▸ YOUR TASK
Rewrite everything from the line containing "Guess the letter R" down to the line containing "Open the Keys", putting "like" in place of "heart" and leaving the rest unchanged.

(Dataset excerpt)
%%

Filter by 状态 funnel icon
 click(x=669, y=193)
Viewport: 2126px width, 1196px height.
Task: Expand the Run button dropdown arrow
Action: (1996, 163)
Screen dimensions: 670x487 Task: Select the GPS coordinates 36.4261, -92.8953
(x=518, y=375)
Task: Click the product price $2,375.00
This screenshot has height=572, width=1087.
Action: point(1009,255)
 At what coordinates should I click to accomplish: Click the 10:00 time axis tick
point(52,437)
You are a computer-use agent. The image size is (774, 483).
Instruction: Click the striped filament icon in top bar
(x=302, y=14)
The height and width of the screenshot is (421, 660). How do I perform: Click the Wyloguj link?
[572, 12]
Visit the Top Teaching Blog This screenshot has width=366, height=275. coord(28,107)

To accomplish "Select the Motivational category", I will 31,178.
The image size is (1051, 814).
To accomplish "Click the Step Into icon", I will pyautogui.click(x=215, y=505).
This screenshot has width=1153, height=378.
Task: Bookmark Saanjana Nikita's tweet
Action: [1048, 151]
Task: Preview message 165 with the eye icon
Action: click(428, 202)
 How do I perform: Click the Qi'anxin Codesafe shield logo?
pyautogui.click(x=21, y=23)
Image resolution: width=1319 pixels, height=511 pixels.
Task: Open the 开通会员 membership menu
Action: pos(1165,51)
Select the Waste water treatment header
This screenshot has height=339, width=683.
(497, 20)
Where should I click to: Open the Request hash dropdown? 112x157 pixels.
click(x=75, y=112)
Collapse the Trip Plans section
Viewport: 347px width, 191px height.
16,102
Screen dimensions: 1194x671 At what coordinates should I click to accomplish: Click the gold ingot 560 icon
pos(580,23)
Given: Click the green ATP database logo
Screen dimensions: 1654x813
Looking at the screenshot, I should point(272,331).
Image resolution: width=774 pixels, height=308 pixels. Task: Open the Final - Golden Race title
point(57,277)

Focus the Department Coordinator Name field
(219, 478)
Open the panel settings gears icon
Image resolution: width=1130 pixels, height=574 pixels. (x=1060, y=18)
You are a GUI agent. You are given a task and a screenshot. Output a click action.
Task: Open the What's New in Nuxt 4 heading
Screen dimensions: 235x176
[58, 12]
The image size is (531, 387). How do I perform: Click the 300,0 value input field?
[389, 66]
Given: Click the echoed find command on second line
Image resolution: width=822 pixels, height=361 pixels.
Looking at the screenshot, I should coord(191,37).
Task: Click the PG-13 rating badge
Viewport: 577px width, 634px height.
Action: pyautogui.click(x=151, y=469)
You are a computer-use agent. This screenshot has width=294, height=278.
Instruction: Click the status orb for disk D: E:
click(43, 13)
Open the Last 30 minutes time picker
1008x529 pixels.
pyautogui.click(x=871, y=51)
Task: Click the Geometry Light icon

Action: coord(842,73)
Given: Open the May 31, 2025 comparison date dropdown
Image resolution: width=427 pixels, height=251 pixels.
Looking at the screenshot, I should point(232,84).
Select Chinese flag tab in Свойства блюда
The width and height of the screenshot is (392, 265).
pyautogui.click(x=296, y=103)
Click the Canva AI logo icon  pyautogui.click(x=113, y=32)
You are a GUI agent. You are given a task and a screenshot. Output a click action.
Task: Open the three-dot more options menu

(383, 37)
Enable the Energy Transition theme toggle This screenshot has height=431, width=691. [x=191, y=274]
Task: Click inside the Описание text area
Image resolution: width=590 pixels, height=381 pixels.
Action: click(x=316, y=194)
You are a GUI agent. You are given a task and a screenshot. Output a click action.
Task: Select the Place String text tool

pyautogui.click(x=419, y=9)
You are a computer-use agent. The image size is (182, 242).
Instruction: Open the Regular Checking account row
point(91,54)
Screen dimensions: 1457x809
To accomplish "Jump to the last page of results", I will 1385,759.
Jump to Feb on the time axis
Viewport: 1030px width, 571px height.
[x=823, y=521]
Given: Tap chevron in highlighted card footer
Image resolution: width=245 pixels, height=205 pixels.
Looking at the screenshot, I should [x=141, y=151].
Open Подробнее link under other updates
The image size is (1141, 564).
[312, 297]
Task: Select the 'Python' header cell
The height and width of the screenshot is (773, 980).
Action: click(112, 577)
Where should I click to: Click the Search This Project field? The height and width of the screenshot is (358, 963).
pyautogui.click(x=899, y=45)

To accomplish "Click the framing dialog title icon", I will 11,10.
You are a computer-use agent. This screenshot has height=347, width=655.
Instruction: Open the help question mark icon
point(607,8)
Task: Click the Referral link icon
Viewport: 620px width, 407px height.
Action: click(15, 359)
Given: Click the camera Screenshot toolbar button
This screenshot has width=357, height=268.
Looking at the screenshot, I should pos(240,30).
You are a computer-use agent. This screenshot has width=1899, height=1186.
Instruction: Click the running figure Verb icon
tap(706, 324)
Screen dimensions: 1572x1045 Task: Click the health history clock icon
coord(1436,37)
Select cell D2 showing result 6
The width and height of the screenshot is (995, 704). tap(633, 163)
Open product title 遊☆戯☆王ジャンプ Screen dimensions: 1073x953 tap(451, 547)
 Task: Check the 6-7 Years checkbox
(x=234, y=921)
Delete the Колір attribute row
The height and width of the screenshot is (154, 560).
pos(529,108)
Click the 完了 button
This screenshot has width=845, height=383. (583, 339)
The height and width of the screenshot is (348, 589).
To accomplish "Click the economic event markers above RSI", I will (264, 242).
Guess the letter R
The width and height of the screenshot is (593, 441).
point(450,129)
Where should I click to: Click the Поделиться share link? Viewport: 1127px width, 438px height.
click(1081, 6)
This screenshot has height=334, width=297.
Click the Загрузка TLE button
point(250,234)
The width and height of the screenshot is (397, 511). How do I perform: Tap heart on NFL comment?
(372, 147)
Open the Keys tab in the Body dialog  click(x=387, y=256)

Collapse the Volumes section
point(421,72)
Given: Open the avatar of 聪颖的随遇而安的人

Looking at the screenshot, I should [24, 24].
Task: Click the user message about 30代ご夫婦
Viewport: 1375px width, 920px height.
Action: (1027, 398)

%%

▸ EXERCISE RESULT
Guess the letter R
The width and height of the screenshot is (593, 441).
point(450,129)
Where should I click to: Click the Поделиться share link? Viewport: 1127px width, 438px height.
click(1081, 6)
This screenshot has height=334, width=297.
Click the Загрузка TLE button
point(250,234)
The width and height of the screenshot is (397, 511). How do I perform: Tap like on NFL comment?
(372, 147)
Open the Keys tab in the Body dialog  click(x=387, y=256)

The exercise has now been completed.